Engine Yard implements its own monitoring and alerting stack that is crucial for maintaining the health and performance of your applications. This system uses a combination of open-source tools, custom configurations, and proprietary systems to monitor all environments and alert the users as required.
In this article, we will review the monitoring and alerting stack and its main components.
- The monitoring and alerting stack
The monitoring and alerting stack
The monitoring and alerting stack in Engine Yard is built using collectd:
- collectd is an open-source system statistics collection daemon for Unix.
- It is always running and watching as configured in /etc/engineyard/collectd.conf.
- Logs its alerts to /var/log/collectd.log.
- Is configured by Chef, meaning manual changes will be overwritten by a Chef run.
- It reports to the backend.
In this context, AWSM will be in charge of the alert lifecycle management:
- Receives the collectd alerts and pushes them to Support dashboards and customer mailboxes.
- Keeps track of all alerts and their mapping to specific instances, environments, and accounts.
While collectd is installed through a Chef Recipe, the specific monitoring tasks are added to it through other Recipes; for example, a recipe adding a Puma server will ensure that monitoring for that server is added to the collectd configuration file.
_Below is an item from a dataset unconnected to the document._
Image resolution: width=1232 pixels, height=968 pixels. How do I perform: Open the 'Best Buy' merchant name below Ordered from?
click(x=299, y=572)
Similarly, it is possible for customers to further extend collectd as desired through the use of custom Recipes. This can include things like:
- Monitoring different parameters.
- Changing the thresholds for the existing alarms.
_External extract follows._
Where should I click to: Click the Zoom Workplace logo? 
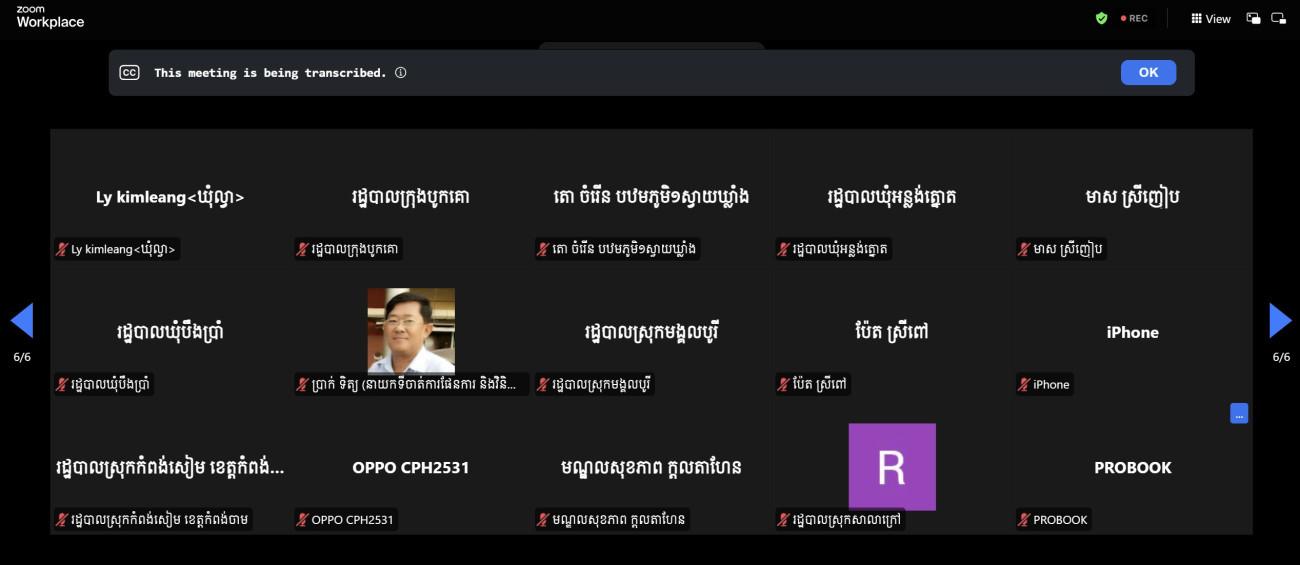tap(50, 17)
- Sending emails and Slack messages.
VNOC: Virtual Network Operations Center
Sometimes referred to as StormWatch (its internal name), VNOC is the Virtual Network Operations Center. In the past, this system included a dashboard for alerts that was monitored by a Support agent to report any issues; however, it is now in charge of raising and updating Zendesk tickets through the following mechanism:
- Periodically, VNOC queries the AWSM alerts API.
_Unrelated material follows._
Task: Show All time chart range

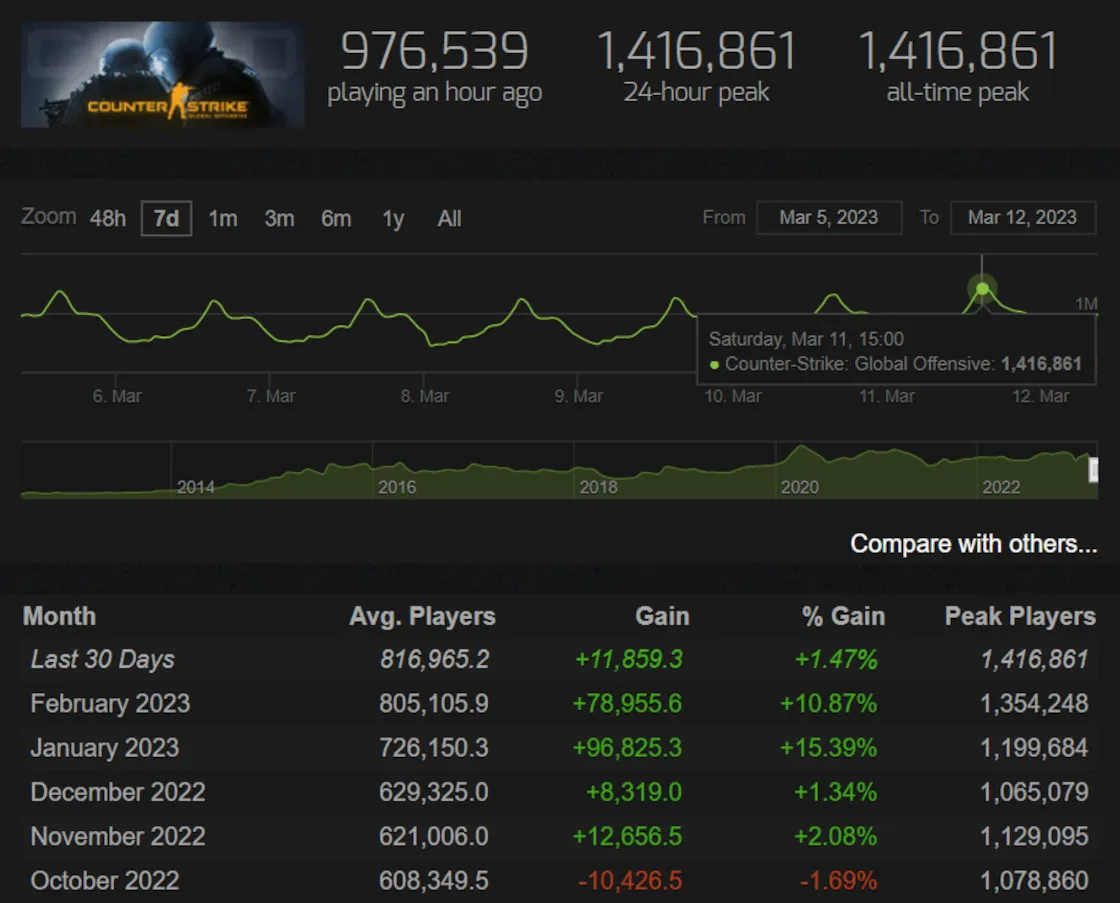Action: (x=449, y=218)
- It retrieves open alerts.
- Filters alerts for errors, ignoring minor warnings.
- Filters out alerts for non-premium and non-platinum environments, leaving only these.
- It checks whether the alert ID has a mapping to an existing, open ticket:
- If it exists, it updates the ticket with the alert.
- Otherwise, it creates a new ticket.
- Acknowledges the alert via the AWSM API.
Note that standard environments are not monitored for these alerts, and that they keep being polled and filtered out in subsequent runs.
Understanding the monitoring and alerting stack in Engine Yard is crucial for managing your applications effectively. This system, built around collectd, provides robust monitoring and alerting capabilities that can be customized to meet your specific needs.